The past year and a half has been extremely challenging for everyone, not least in terms of our mental wellbeing. In our first interview in this series, psychologist Steven Turnbull compared the pandemic to a bereavement and the five stages of grieving – denial, anger, bargaining, depression, and finally acceptance – that many of us have either gone through or are in process of doing so. He also gave us some practical tips on how to enhance our resilience during periods of stress or anxiety, including the importance of having a daily routine, eating and sleeping well and taking regular exercise. A number of our other guests also referred to exercise and Kirsty Shaw highlighted how mindfulness and meditation can be a great stess-buster. Susan McInnes talked about the importance of trying to remain positive during periods of change while Sally Fraser observed that no two individuals will experience the same response when facing life’s challenges.
We noted that as well as dealing with the health and economic fallout of the pandemic, we’re about to make a fairly rapid transition towards a much greener and more sustainable economy as we aim to meet our net zero carbon targets by 2045 and deliver a fairer, greener, and more equal society. The importance of re-skilling and upskilling the workforce of Scotland was seen as a necessary enabler for the re-building of our economy. Susan McInnes talked of the need for companies to incorporate “Environmental, Social and Governance” considerations within their organisational DNA if they are to remain successful and attract talent. Martyn Link outlined the opportunities for job creation in those sectors of the economy that can respond effectively to the challenges of climate change. Ryan Bissoonauth shared some of his own experience in moving jobs and the transferable skills that make for a smoother transition.

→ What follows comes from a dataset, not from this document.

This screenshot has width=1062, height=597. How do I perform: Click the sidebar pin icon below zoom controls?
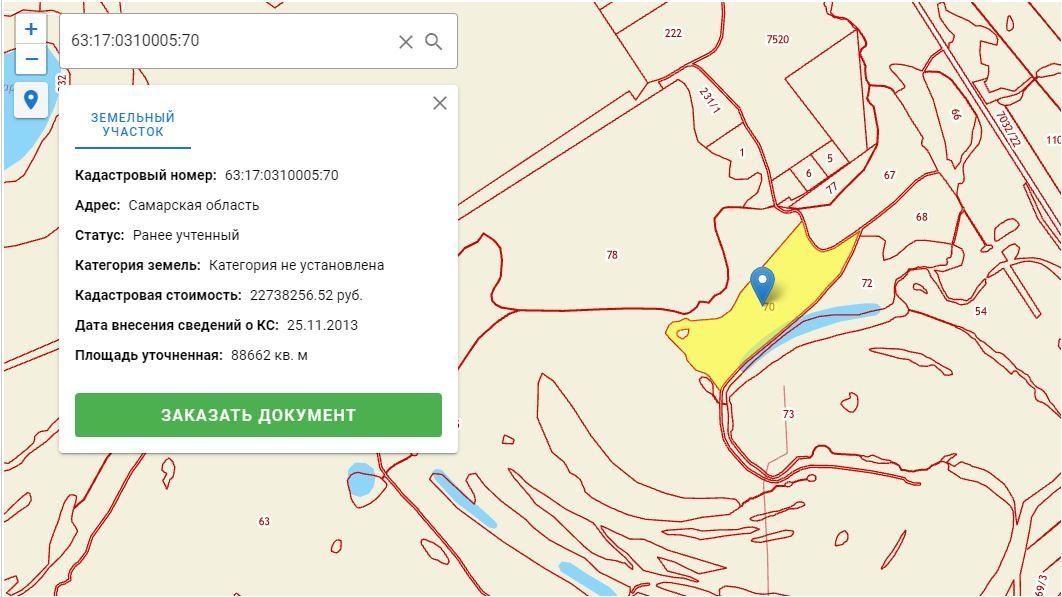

One of the biggest challenges for many companies and their employees has been the rapid shift from office to home working. This has required new infrastructure, digital skills and a very different approach to staff management and training. Robbie Craig noted that he had never met in person over half of the members of his team. Chris Horne talked about how employers and employees will need to continue to adapt their ways of working as we return to a “hybrid” model with time spent in various combinations of home, office and remote locations.
During a period of transformational change and uncertainty, the quality of our relationships is even more important than normal, not least of all from a work perspective, where our support network is extremely important. One of the ideas that we heard was that having a mentor or offering to mentor someone else can be a great way of both receiving as well as giving practical support and encouragement during periods of transformational or significant change.
Robbie Craig talked about the importance of being intentional with our time and making the effort to cultivate relationships with our colleagues. Both Steven Turnbull and Marytn Link highlighted the importance of their Christian faith in giving them a sense of purpose and reassurance. Sally Fraser highlighted that many people simply want to be listened to and to know that they are valued and appreciated.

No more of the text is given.